Il peut ensuite, éventuellement, redonner cette position au patient en évoquant avec lui différentes options thérapeutiques et en lui proposant de s’associer à son choix. Les patients peuvent aussi devenir des « partenaires dans la construction des chemins cliniques qui correspondent à leur pathologie, la BPCO, par exemple », ajoute Thérèse Psiuk.
Peu à peu, ces patients partenaires cheminent vers plus d’autonomie… Et les professionnels de santé vont pouvoir baser leurs décisions thérapeutiques sur un éventail d’informations cliniques bien plus large -et utiles même pour la recherche – que les seuls résultats d’examens. Ils pourront aussi tirer des conclusions des retours que leur feront les patients (le feedback).
Un virage à ne pas rater
Ce changement de posture des soignants vis-à-vis des patients peut certes paraître compliqué à opérer aux yeux de certains. « C’est vrai, cela prend plus de temps d’écouter le patient raconter son histoire et de discuter avec lui, reconnaît l’autrice. Certains délaient un peu.
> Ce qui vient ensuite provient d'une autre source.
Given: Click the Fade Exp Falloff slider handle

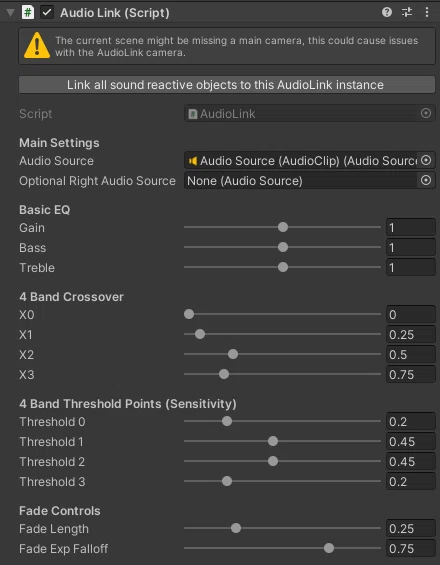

Mais on peut peut-être adapter les organisations pour le favoriser car cela fait gagner du temps au final. » Surtout, insiste-t-elle, il faudrait davantage former les professionnels à cette approche, qui constitue « une sorte de révolution ».
Les conférences sur le sujet se multiplient – elle en anime d’ailleurs – mais avec le Dr Lefort elle préconise de l’enseigner dès la formation initiale des soignants. La formation à cette approche permet en effet de décrypter le positionnement de certains patients par rapport à leur problématique de santé, comme le « coping » vigilant ou évitant, les postures de fuite ou de déni… Et de mettre ces compétences en œuvre dans un accompagnement du patient vers davantage d’autonomie et de confiance mutuelle.
Tous les patients ne sont peut-être pas prêts à devenir des patients partenaires mais selon Thérèse Pisuk, ils sont de plus en plus demandeurs. La place croissante qu’occupe le numérique dans la santé des usagers du système de soins y contribue.
Pour la co-autrice du livre, « il y a un domaine dans lequel il ne faut pas rater ce virage, c’est celui de la chirurgie ambulatoire, en particulier dans la réhabilitaiton améliorée après chirurgie (RAC), si on veut que le patient soit acteur dans les suites opératoires ». Idem en oncologie, dans la prise en charge des patients maladies chroniques ou des personnes âgées, de plus en plus nombreuses. Pour Thérèse Psiuk, les personnes en relation fréquemment et sur le long terme avec le système de soin ont autant à y gagner que celles qui ne le sont que très ponctuellement. Tous les patients, en somme.